An ILOC Simulator

W. A. Barrett

Computer Engineering Dept.

San Jose State University

March 1, 2007, version 1.1

Comments and/or suggestions are invited: wbarrett

 

Appendix A of Cooper and Torczon’s compiler design book (Keith Cooper and Linda Torczon, Engineering a Compiler, Morgan-Kaufman 2004. ISBN 1-55860-698-X) describes an intermediate language, ILOC. 

The language is essentially an assembler language, but one that is not dedicated to any particular platform.  The instruction set assumes that the implementing machine has an unlimited number of registers.

ILOC supports “integers”, which we will assume are 32-bit signed integers.  Some instructionsl work with “characters”, apparently to provide a capability of reading and writing text.

Arithmetic, logical and comparison operators are provided for, as well as several forms of branch instruction.

An “output” instruction provides a simple way to send numbers and characters to the screen.

Floating-point is not supported.

There are no explicit instructions to call and return from a function, nor any to manage a stack and stack frames.  These can be formed from the ILOC instruction set, however.

 

Unfortunately, there appears to be no syntax checker, parser or simulator available for these.  A simulator obtained through the author supports only a subset of the language’s instructions, and it provides no way to debug a program.

 

Installing the Simulator

This is very easy.  It’s in one executable file -- sim.exe for Windows and sim for Debian Linux, Intel platform.  Other Linux platforms will require obtaining the source code and compiling, using a C++ compiler.

Download the appropriate file and link it into your PATH variable.

Using the Simulator

This works through a command prompt, not a window-like interface.  (Perhaps a future version will have a windows interface).

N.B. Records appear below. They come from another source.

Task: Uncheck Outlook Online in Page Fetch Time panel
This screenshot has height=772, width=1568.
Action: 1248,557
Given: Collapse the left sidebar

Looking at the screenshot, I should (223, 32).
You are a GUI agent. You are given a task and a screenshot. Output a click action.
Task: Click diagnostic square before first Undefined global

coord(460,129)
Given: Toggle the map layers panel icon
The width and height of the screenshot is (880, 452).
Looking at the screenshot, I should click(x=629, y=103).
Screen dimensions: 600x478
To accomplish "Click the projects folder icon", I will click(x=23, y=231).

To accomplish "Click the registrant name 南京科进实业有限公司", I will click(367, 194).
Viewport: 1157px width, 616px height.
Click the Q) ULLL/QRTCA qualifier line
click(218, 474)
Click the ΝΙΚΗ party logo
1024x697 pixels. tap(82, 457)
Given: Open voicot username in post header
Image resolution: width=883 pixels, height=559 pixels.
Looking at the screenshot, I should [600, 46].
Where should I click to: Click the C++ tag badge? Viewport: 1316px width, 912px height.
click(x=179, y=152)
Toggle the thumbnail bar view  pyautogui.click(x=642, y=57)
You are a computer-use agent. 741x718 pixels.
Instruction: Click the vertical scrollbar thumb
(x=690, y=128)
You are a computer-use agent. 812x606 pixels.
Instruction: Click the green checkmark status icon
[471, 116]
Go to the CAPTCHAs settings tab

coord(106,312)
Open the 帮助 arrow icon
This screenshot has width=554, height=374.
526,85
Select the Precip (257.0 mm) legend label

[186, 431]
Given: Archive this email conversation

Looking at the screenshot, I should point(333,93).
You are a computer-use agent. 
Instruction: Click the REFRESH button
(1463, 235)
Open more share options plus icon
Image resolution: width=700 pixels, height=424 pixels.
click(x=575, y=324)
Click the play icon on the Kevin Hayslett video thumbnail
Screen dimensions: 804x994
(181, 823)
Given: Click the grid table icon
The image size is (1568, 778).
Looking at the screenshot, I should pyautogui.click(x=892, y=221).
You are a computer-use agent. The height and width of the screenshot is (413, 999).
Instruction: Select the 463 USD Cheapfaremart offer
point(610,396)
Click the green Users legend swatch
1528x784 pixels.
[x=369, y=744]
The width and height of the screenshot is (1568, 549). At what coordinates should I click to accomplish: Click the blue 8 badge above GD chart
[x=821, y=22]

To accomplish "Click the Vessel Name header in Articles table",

You can view the execution requirements by calling it with no parameters:

wbarrett@ce3:~/lab1/sim$ ./sim

no filename

Usage: main [-d][-c] {-i memloc {contents}} <filename>

   accepts a block of ILOC instructions,

   executes the code

Author:  W. A. Barrett, version 1.0

 -d: execute under debug mode

 -c: check syntax only

 -i parameter -- initialize some memory locations

        with 4-byte integers

 

Option “-d” causes it to run under a debugging mode.  Syntax checking is done before execution.

Option “-c” causes it to just check your assembler syntax.  This includes whether your instructions are part of the legal list, and also whether your register, constant and/or label fields are correct.  If you use labels with branches, it will also verify that every label in an instruction has a target, and that every labelled instruction has at least reference.

Option “-i” can be used repeatedly.  Follow it with a memory address (use 1024 and higher addresses), then one or more values to be carried in that address.  A “value” may be a signed integer expressed in decimal, hex or octal.  It may also be single-quoted character.  A double-quoted string is also a legal value, causing its bytes to be written to memory.

A character occupies 1 memory byte, while an integer occupies 4.  These sizes are reflected in the addresses assigned to the various components.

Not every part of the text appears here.